RE: Usability Professionals and Technical Communicators

Subject: RE: Usability Professionals and Technical Communicators
From: Chris Borokowski <athloi -at- yahoo -dot- com>
To: techwr-l <techwr-l -at- lists -dot- techwr-l -dot- com>
Date: Wed, 14 Nov 2007 10:38:04 -0800 (PST)

Usability experts tend to be interaction designers, who are people who
come from an interface design background, which is itself a subset of
the visual design portion of industrial design. We've always had
usability experts, just sometimes they looked like Charles and Ray
Eames and didn't use computers.

Technical writers have a lot of overlap with this, but mostly because
we have to think about the same issues from the same perspective. In
addition, many technical writers have backgrounds in visual design (or
so I've found). If you are a technical writer who thinks about
interface design and has made a website or two, you have the basics of
usability under your belt.

## [Data records]
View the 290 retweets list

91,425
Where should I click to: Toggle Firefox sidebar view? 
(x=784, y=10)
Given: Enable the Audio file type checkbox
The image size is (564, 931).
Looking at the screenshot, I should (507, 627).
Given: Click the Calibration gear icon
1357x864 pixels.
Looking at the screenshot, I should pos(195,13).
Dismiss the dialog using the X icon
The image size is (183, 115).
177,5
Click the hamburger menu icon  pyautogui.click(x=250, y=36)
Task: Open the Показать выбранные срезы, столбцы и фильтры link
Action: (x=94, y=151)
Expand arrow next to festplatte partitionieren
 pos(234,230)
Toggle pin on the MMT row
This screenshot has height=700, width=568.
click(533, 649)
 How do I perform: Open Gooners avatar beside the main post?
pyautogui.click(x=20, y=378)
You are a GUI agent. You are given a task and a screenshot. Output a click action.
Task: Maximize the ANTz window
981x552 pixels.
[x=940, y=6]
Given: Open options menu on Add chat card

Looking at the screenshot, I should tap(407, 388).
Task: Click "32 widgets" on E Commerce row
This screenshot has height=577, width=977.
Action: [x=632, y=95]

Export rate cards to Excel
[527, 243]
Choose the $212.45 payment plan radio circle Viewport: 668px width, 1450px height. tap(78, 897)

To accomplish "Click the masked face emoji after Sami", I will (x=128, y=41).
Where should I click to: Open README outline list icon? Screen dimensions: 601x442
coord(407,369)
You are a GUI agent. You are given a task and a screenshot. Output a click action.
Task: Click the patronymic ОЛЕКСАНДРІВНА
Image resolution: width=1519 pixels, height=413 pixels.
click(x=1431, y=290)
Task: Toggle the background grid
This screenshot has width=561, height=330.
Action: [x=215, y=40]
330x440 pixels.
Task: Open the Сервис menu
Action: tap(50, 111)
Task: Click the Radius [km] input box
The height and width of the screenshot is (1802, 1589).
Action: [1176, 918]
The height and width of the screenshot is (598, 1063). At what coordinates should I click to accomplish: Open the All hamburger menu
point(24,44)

## [Work required]
Answer these questions about the post on usability experts and technical writers:
(a) Interface design is a subset of what?
(b) Which people does the post name as usability experts who didn't use computers?
(c) What two things give a technical writer the basics of usability?
The listing comes from a different source than the post.

## [Answer]
(a) The visual design portion of industrial design.
(b) Charles and Ray Eames.
(c) Thinking about interface design and having made a website or two.